少し前のこと、私はこの椚ヶ丘中学校に転校するため、編入試験を受けていた。自分の学力にはそれなりに自信があった。以前いた公立学校では学年上位の成績だったし、きっと新しい学校でも上手くやっていけるだろうと、そう思っていた。
その脆弱の自信は早々に打ち砕かれることとなる。結果は合格レベルまで届いたもののギリギリのライン。合格証書を受け取った時、先生にこう揶揄された。「お前は未来のE組候補筆頭だな」と。汚いものでも見るかのような先生の目が、私の瞼裏にしっかりと焼き付けられた。この学校では生徒の成績が悪いと教師にも責任が問われるらしく、校則にも当たり前のように書いてあった。そりゃお荷物な転校生だよな、と自嘲した瞬間、私の自信は欠片も残さず消えてしまったのかもしれない。
それから悲惨な学校生活が始まった。休み時間も絶えずペンを動かしている彼らにまず気圧された。話しかけたら潰されてしまいそうな、切羽詰まった雰囲気が教室中に蔓延していた。

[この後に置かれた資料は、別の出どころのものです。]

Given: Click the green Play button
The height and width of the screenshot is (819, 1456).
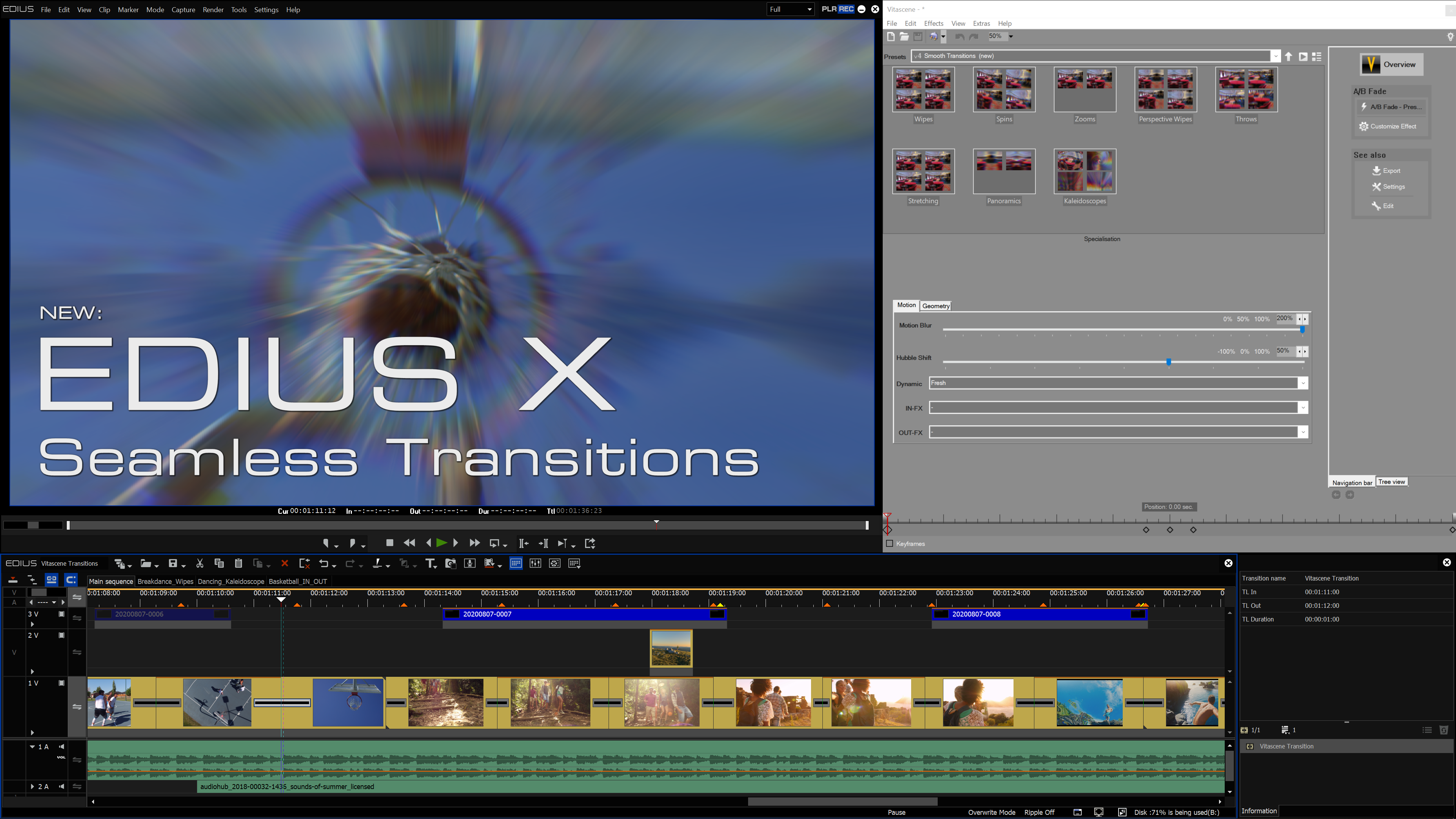Looking at the screenshot, I should tap(441, 543).
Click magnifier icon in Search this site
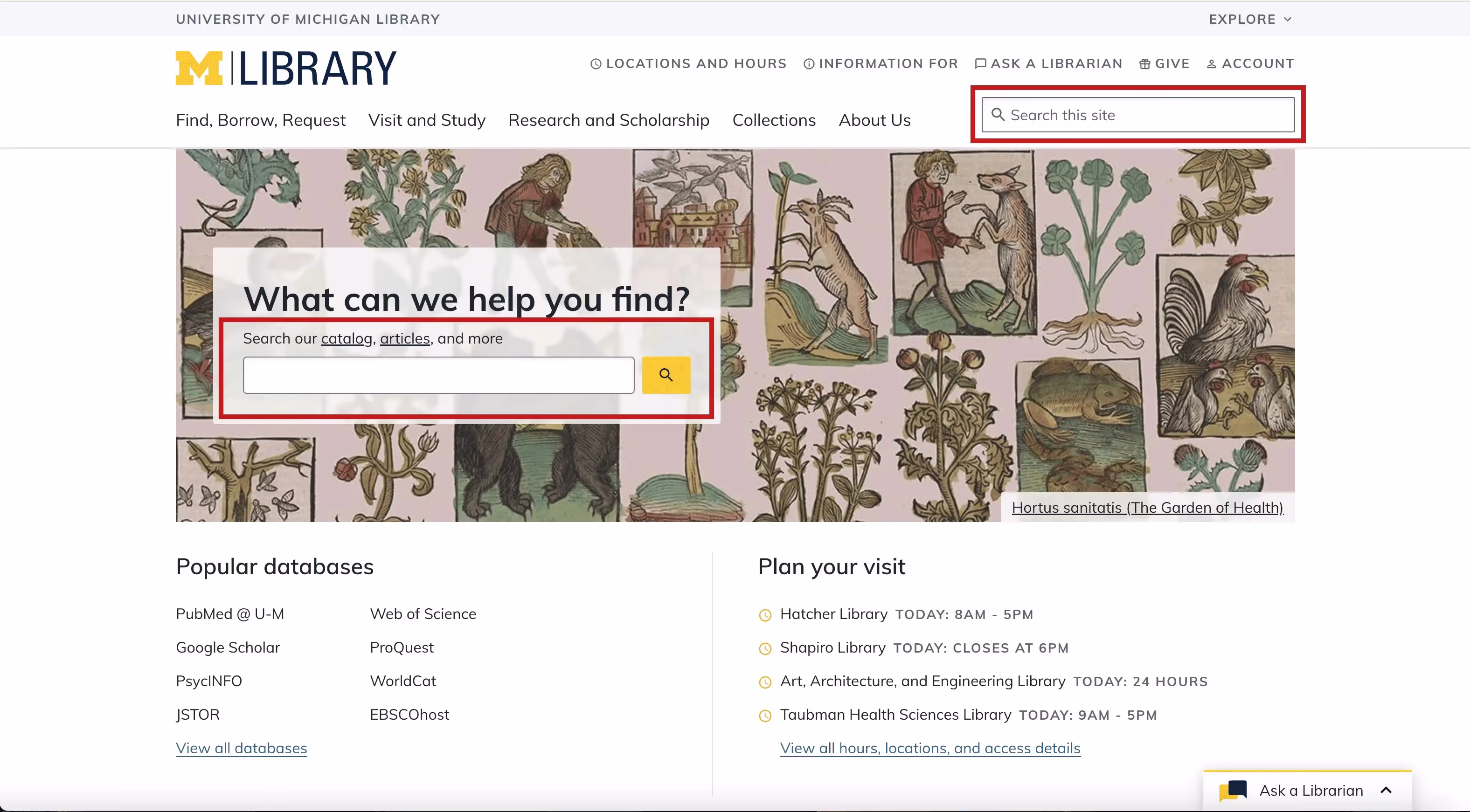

多忙な生徒達に話しかけられる時間なんて実質ほとんどなくて、事務的な内容の会話ばかりに慣れていく。私一人が増えたからといって、彼らに何か影響があるわけではない。この教室では友情など二の次、勉学が全てなのだ。普段の授業も全然ついていけない。私の通っていた学校とはカリキュラムが違うため、中学2年にして既に3年の内容を学習していた。私にしてみれば突然単元が飛んだようなものだった。それに加え、テストに出題される問題は難しい応用問題ばかり、今やっているV期中間試験のこの問題
も、例外なく難問だ。全ては自己責任で、ついて来れなかった者はE組行きになる。それだけの単純な社会システム。
この遅れを、開いた差を、自分だけの力で取り戻せるとは到底思えない。だから、もういいの。考えることすら放棄する。一体、この学校に入ってから何度同じ後悔をしただろう。
もう、いいや。
結果は見えてる。思った通りになるだろう。だって、空白に丸は付かないから。この学校では一応個人情報としてテストの順位・点数は隠されるものの、それは学校外までの話。校内では生徒全員の順位を誰もが把握できる状態だった。
私だけがこの教室で一人だ。そして、これから卒業するまでの4年間、この状況が覆ることはないだろう。そして赤い点数は、どうやったって僕からは逃げられないんだよと、意地悪く笑って見せるのだ。逃げられないならせめて、堕ちれるところまで堕ちてしまおうか。

私は、教室を飛び出た。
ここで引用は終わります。